Milhões de Festa
Barcelos
23-26 Jul 2015
DIA 2 |
Dia Um
O primeiro dia da piscina, ou seja, o primeiro dia de Milhões de Festa a sério, arrancou com a actuação de Noz² (lê-se "noz ao quadrado"). Projecto liderado por Bernardo Palmeirim, editou no ano passado o seu registo de estreia, via PAD. Ao vivo a noz apresentou-se com a companhia da bateria de Ricardo Martins (Cangarra, Adorno, etc.) e da guitarra de Jibóia (sim, esse mesmo). Enquanto se davam os primeiros mergulhos o trio mostrou um rock desconcertante, difícil de classificar com rótulos pré-existentes. Seguiu-se a actuação dos Yong Yong, quando já íamos na segunda cerveja. Apresentaram uma electrónica arrastada, dolente, ideal para quem se balançava sobre as bóias da piscina. Já os Tochapestana, que actualizaram o glamour de Marco Paulo para o século XXI, conquistaram a piscina com o seu pimbacore irresistível. Não faltou o êxito "Lisboa", entre outros hits do disco Música Moderna. Para fechar o primeiro dia da piscina a electrónica de Matias Aguayo foi a chave ideal. Num verdadeiro "sunset", Aguayo fez a festa e pôs toda a gente a dançar com a sua electrónica irresistível, ocidentalizada mas ainda assim com um leve travo sul-americano.

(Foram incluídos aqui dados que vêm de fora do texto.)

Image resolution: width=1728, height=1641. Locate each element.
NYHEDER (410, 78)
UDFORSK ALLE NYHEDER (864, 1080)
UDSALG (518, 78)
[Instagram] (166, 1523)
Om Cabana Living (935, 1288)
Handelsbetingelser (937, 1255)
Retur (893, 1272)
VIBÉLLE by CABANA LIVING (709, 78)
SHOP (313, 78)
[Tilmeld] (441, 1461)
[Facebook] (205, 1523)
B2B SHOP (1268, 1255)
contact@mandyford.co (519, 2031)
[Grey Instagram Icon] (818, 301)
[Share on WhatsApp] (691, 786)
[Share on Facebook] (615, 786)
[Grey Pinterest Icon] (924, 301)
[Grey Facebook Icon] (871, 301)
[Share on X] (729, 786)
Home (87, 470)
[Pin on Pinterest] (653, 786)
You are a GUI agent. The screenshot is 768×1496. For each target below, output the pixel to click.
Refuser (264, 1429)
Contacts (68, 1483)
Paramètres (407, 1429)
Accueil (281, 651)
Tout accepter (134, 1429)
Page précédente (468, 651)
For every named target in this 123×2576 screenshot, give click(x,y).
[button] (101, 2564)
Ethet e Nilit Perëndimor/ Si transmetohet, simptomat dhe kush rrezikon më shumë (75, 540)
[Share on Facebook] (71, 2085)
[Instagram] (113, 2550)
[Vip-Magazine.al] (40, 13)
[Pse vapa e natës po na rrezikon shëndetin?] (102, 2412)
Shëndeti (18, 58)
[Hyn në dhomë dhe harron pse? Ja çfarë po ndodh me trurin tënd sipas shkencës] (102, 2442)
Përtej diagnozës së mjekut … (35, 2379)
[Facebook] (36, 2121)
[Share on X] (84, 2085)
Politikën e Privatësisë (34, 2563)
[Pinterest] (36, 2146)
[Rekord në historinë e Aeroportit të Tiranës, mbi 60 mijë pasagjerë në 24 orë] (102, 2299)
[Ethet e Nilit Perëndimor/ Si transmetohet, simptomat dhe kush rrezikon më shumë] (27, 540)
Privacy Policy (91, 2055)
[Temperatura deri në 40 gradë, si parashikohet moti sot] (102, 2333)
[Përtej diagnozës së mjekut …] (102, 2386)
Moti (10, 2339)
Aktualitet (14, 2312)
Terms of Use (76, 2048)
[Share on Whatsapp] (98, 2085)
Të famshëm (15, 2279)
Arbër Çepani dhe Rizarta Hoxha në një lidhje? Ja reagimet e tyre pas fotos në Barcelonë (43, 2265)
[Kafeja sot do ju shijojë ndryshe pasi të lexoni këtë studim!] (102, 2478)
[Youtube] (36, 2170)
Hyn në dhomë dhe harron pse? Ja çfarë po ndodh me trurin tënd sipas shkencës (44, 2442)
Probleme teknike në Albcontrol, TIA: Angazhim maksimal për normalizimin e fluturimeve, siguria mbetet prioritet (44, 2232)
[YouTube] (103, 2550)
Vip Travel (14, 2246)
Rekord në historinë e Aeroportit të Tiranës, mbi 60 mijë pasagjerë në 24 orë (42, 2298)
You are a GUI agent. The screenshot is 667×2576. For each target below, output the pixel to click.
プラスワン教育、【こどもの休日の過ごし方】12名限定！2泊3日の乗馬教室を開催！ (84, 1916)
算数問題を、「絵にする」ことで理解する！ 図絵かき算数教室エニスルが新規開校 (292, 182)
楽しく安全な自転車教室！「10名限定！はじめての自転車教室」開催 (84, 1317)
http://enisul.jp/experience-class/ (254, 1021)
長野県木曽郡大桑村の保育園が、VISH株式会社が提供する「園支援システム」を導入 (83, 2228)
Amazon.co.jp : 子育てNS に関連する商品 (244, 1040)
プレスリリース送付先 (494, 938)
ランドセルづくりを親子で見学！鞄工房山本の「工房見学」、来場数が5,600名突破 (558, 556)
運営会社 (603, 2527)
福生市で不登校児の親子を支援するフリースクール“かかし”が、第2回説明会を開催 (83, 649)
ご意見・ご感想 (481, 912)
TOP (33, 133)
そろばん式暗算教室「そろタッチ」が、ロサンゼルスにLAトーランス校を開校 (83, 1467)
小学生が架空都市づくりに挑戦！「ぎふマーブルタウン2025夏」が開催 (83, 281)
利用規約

Acabada a piscina fomos espreitar o palco Taina, onde ainda apanhámos os Hitchpop, trio que junta três músicos do Porto, dois deles (saxofone e bateria) oriundos do jazz com um baixo oriundo do rock. O saxofone de João Guimarães (e também muitos efeitos electrónicos) juntou-se à bateria do versátil Marcos Cavaleiro, num trio que era complementado com o baixo de Miguel Ramos (Mesa, Supernada, Jorge Palma, NACO). A música, pouco jazzística mas muito exploratória, revelou-se muito interessante e deixou água na boca. Fechado o palco Taina, abriu de seguida o palco Milhões, onde fomos encontrar Al Doum & The Faryads. Os italianos trabalharam longas jams de experimentação psicadélica, com um sabor arábico (pelo uso de flautas e percussão), enquadrando-se na tradição de bandas exploratórias como Kemialliset Ystävät ou DOPO. Abrindo o palco Vodafone.FM, os californianos Tijuana Panthers foram uma bela surpresa. O trio de voz e baixo, guitarra e bateria mostrou um rock rasgadinho, de tradição clássica e sem inventar muito, cheio de temas bem desenhados. Apesar de terem tocado cedo, conquistaram o público e justificaram merecer mais exposição e um palco maior. NC
A presença dos ingleses All We Are num festival como o Milhões de Festa é no mínimo questionável; chamemos-lhe "síndrome Alt-J", já que, para todos os efeitos, mais não parece uma tentativa da organização de tentar ter uma banda quase-famosa no seu cartaz antes que esta se apresente nos Mexefests e Alives desta vida (e não fomos nós que o dissemos: foi um guitarrista barcelense que manterá nestas linhas o anonimato). Porque, ao vivo, lembram exactamente o concerto que os britânicos deram aqui em 2012: um indie chato e sensaborão, em que nem a piadita infame (We are all we are!) coloca algum sal, soft rock sem sentido que a dada altura de desenrola em sotaque brasileiro e arranca numa versão de "Can't Do Without You", do mago Caribou, arruinando-a para sempre aos nossos ouvidos. Foram comprados nos saldos da Pitchfork?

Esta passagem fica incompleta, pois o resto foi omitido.